Commutator of Position Operator and Generator of Translations

Question

Problem:

Let $|\psi' \rangle = \hat T(\delta x) | \psi \rangle$ for infinitesimal $\delta x$, show that $\langle x \rangle'= \delta x +\langle x \rangle$

Attempt at Solution:

Using $\hat T(\delta x) = 1-\frac{i}{\hbar} \hat P_x \delta x$ and $[\hat x, \hat P_x] = i \hbar$, I calculate $[\hat x, \hat T(\delta x)]=\delta x$

Therefore,

$$\hat x \hat T(\delta x)=\delta x + \hat T(\delta x) \hat x$$

Plug this into $\langle \psi | \hat T^{\dagger}(\delta x) \ \hat x \ \hat T(\delta x) | \psi \rangle$

$$\langle \psi | \hat T^{\dagger}(\delta x) (\delta x + \hat T(\delta x) \hat x) | \psi \rangle$$

$$\langle \psi | \hat T^{\dagger}(\delta x) \delta x | \psi \rangle + \langle \psi | \hat T^{\dagger}(\delta x) \hat T(\delta x) \hat x | \psi \rangle$$

Since $\hat T$ is unitary, this almost simplifies to the result:

$$\langle \psi | \hat T^{\dagger}(\delta x) \delta x | \psi \rangle + \langle \hat x \rangle$$

Question:

What am I doing wrong here?

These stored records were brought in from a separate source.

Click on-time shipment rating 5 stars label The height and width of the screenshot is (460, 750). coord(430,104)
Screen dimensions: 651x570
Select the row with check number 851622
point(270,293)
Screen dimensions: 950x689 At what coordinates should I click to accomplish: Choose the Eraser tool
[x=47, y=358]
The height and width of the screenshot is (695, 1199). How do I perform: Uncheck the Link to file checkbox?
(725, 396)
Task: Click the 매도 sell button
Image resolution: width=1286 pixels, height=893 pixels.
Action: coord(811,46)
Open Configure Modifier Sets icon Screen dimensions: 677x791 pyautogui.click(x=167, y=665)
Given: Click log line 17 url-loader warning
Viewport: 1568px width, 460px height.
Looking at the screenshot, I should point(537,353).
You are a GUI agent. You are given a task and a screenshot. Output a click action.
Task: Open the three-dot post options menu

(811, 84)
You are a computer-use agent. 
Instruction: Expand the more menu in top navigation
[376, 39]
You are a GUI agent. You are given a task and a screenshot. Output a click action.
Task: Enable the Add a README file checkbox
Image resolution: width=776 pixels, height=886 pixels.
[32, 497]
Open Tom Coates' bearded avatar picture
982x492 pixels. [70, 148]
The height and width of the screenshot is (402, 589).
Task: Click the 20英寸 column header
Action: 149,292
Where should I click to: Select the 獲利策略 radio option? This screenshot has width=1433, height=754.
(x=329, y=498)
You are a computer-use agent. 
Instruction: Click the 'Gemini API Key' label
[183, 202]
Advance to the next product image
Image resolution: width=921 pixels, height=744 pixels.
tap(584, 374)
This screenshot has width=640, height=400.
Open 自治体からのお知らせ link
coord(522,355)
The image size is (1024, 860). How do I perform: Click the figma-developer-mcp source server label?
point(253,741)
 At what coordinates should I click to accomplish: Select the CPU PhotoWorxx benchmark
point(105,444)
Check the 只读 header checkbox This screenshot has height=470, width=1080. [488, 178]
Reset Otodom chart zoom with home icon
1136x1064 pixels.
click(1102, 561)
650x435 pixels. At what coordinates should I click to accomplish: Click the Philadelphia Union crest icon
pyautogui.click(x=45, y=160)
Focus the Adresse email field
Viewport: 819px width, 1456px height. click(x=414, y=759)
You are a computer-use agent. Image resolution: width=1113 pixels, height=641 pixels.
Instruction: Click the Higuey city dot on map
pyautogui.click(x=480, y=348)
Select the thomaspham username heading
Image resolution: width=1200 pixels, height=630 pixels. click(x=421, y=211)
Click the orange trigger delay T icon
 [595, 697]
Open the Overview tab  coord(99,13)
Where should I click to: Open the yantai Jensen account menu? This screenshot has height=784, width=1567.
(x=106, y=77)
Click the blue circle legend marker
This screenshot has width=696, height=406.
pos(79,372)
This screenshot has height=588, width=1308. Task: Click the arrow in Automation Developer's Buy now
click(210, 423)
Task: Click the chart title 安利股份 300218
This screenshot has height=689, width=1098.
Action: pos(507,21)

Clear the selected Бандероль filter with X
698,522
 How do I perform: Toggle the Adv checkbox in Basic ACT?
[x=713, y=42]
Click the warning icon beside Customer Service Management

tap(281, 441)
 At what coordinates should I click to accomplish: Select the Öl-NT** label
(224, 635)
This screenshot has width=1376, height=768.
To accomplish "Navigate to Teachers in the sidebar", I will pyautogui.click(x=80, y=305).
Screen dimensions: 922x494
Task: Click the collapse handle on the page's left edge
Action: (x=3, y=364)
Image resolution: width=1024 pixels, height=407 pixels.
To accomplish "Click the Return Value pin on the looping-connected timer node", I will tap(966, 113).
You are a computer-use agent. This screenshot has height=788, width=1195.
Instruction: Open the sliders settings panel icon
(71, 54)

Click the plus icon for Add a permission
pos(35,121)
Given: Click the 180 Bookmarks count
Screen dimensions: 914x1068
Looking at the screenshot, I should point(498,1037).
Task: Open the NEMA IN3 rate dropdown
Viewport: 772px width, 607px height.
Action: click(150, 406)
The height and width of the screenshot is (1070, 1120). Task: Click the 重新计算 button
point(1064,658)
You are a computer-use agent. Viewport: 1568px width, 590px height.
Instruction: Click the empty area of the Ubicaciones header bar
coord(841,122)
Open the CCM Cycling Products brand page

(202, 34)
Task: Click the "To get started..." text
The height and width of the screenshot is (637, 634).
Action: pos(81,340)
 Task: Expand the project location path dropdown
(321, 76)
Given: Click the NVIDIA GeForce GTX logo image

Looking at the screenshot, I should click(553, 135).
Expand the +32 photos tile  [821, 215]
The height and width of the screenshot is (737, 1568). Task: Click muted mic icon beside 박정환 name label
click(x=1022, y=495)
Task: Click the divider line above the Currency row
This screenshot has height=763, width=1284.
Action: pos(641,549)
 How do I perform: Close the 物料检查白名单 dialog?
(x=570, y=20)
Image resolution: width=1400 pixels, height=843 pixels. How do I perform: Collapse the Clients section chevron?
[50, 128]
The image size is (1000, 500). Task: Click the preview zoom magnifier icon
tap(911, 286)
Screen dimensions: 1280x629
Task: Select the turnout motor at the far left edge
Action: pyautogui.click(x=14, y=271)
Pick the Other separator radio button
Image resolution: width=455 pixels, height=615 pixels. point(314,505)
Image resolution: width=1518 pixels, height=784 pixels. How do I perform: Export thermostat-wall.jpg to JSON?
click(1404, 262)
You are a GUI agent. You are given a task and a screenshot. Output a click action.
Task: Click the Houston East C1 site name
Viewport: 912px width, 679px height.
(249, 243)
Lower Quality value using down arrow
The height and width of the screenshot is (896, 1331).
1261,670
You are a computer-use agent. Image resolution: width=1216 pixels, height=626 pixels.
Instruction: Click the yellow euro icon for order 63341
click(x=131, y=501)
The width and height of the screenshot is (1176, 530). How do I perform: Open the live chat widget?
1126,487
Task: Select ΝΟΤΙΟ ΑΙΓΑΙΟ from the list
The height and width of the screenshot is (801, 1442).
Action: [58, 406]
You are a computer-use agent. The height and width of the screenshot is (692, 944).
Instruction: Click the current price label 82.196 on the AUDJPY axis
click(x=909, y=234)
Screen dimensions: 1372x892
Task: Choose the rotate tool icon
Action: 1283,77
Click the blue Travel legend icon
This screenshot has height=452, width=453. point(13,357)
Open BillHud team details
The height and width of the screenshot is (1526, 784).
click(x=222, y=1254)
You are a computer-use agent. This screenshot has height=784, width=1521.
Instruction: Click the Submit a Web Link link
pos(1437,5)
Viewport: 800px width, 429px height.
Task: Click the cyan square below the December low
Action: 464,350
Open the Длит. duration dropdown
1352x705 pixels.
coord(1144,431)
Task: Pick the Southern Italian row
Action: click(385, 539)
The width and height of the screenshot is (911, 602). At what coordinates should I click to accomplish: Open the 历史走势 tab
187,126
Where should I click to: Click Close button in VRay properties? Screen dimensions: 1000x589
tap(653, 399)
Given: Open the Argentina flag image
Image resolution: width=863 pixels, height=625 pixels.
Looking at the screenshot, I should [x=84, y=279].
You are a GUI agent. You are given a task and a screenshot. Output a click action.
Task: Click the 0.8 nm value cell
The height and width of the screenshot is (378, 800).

I've seen on wikipedia that $[\hat x, \hat T(\delta x)]=\hat T(\delta x) \delta x$, which would solve the problem since

$$\langle \psi | \hat T^{\dagger}(\delta x) \ \delta x \ \hat T(\delta x) | \psi \rangle$$

$$\delta x \langle \psi | \hat T^{\dagger}(\delta x) \hat T(\delta x)| \psi \rangle$$

$$\delta x $$

but I'm really not seeing how to get there with the way Townsend has defined things.

Answer 1

You're almost there. Note that

$$T(\delta x) \delta x = \delta x + \mathcal O(\delta x^2)$$

so if you stick to first order (i.e. consider infinitesimal $\delta x$), your result and the more general result from wikipedia agree.